+++ Provided material +++

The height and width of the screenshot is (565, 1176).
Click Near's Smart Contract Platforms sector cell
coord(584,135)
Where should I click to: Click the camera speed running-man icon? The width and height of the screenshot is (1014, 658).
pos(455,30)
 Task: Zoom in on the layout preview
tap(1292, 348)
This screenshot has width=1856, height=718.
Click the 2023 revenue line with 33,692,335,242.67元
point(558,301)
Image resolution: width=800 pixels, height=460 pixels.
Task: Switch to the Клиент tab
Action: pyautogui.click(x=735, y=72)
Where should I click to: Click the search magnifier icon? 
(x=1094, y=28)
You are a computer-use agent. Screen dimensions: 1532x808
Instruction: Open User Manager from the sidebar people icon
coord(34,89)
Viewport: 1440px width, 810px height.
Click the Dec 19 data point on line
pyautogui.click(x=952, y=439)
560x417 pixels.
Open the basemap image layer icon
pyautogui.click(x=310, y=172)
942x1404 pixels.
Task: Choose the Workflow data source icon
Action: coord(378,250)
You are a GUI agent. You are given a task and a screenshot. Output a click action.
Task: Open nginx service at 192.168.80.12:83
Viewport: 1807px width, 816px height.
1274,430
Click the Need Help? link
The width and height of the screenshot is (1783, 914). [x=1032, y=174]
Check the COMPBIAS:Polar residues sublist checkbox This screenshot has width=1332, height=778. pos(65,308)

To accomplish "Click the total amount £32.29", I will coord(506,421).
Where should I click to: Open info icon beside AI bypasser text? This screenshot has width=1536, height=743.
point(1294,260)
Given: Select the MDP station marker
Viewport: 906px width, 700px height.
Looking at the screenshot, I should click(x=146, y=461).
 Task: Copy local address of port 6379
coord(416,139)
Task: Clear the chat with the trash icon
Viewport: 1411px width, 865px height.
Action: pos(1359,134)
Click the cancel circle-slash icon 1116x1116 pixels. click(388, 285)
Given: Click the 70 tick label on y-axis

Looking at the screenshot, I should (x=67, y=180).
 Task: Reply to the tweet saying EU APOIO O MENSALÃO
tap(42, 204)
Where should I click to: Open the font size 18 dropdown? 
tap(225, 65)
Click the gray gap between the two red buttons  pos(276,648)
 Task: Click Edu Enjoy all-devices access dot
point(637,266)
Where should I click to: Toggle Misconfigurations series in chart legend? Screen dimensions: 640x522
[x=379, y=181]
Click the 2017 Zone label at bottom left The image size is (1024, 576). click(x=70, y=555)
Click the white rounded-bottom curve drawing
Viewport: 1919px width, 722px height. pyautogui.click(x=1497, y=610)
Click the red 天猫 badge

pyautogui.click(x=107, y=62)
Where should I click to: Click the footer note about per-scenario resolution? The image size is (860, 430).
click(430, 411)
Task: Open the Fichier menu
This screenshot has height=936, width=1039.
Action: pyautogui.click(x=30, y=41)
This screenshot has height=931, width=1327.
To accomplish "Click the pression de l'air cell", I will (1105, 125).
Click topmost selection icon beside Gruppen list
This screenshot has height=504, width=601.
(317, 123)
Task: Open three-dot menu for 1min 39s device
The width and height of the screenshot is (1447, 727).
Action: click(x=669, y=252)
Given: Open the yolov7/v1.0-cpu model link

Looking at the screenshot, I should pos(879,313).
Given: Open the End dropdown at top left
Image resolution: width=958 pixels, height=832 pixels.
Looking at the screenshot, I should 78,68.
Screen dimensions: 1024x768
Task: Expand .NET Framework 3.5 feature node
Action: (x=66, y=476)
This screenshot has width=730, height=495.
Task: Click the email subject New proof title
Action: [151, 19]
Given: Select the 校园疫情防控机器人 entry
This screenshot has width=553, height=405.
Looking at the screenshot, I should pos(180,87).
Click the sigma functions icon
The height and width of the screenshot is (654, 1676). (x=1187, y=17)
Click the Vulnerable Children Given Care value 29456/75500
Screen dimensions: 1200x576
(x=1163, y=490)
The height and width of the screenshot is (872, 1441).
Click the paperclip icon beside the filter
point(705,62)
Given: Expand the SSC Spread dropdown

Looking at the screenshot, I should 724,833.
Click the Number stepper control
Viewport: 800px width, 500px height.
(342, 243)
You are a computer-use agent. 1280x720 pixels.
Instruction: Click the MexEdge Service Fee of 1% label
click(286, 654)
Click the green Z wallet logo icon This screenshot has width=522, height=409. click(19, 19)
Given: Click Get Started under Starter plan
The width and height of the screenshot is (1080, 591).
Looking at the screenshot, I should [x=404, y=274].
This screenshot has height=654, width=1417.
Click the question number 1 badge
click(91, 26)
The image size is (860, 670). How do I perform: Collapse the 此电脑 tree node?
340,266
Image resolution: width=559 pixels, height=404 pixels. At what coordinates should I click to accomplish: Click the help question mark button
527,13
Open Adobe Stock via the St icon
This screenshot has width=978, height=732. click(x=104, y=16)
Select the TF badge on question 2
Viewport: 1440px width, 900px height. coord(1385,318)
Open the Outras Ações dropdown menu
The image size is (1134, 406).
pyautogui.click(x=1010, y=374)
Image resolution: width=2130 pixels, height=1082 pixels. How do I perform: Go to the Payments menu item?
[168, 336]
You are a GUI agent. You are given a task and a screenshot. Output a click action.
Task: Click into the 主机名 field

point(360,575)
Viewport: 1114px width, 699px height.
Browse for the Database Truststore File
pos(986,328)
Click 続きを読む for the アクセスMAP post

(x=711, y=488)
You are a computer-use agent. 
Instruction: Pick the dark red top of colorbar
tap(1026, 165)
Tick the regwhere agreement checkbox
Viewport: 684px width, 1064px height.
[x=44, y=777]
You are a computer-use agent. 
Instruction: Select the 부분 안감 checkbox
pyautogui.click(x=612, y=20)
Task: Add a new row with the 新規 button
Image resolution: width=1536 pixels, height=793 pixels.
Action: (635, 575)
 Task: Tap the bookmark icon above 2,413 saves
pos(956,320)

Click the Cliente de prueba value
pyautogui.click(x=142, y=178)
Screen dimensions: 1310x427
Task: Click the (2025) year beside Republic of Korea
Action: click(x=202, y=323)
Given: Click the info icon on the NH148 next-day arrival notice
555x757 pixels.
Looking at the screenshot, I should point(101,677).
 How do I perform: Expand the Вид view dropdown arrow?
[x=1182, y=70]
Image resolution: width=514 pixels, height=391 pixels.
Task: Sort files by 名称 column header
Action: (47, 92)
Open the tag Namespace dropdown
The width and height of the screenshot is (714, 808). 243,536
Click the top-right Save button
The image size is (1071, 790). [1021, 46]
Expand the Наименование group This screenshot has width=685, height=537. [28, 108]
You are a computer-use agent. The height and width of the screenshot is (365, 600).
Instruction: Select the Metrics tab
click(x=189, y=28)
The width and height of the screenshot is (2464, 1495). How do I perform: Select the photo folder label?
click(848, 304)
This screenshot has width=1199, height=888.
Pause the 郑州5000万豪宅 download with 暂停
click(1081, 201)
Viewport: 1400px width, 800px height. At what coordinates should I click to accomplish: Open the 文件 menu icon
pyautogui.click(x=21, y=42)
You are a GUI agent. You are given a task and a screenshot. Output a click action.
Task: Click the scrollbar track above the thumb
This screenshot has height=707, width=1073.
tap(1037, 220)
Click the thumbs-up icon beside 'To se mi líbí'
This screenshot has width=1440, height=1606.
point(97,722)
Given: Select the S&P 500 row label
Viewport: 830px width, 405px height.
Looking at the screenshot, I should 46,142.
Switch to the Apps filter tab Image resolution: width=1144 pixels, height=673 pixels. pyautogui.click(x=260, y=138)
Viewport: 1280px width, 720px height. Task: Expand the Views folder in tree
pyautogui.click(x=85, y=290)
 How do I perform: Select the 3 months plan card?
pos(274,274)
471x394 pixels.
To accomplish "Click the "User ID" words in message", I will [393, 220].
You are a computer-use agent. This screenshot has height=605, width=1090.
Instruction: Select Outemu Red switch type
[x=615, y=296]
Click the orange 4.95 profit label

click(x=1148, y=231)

+++

Return, unchanged, the run of lines above that opens with the line containing "Given: Click the 70 tick label on y-axis" and closes with the line containing "Click the 2017". Include both.

Given: Click the 70 tick label on y-axis

Looking at the screenshot, I should (x=67, y=180).
 Task: Reply to the tweet saying EU APOIO O MENSALÃO
tap(42, 204)
Where should I click to: Open the font size 18 dropdown? 
tap(225, 65)
Click the gray gap between the two red buttons  pos(276,648)
 Task: Click Edu Enjoy all-devices access dot
point(637,266)
Where should I click to: Toggle Misconfigurations series in chart legend? Screen dimensions: 640x522
[x=379, y=181]
Click the 2017 Zone label at bottom left The image size is (1024, 576). click(x=70, y=555)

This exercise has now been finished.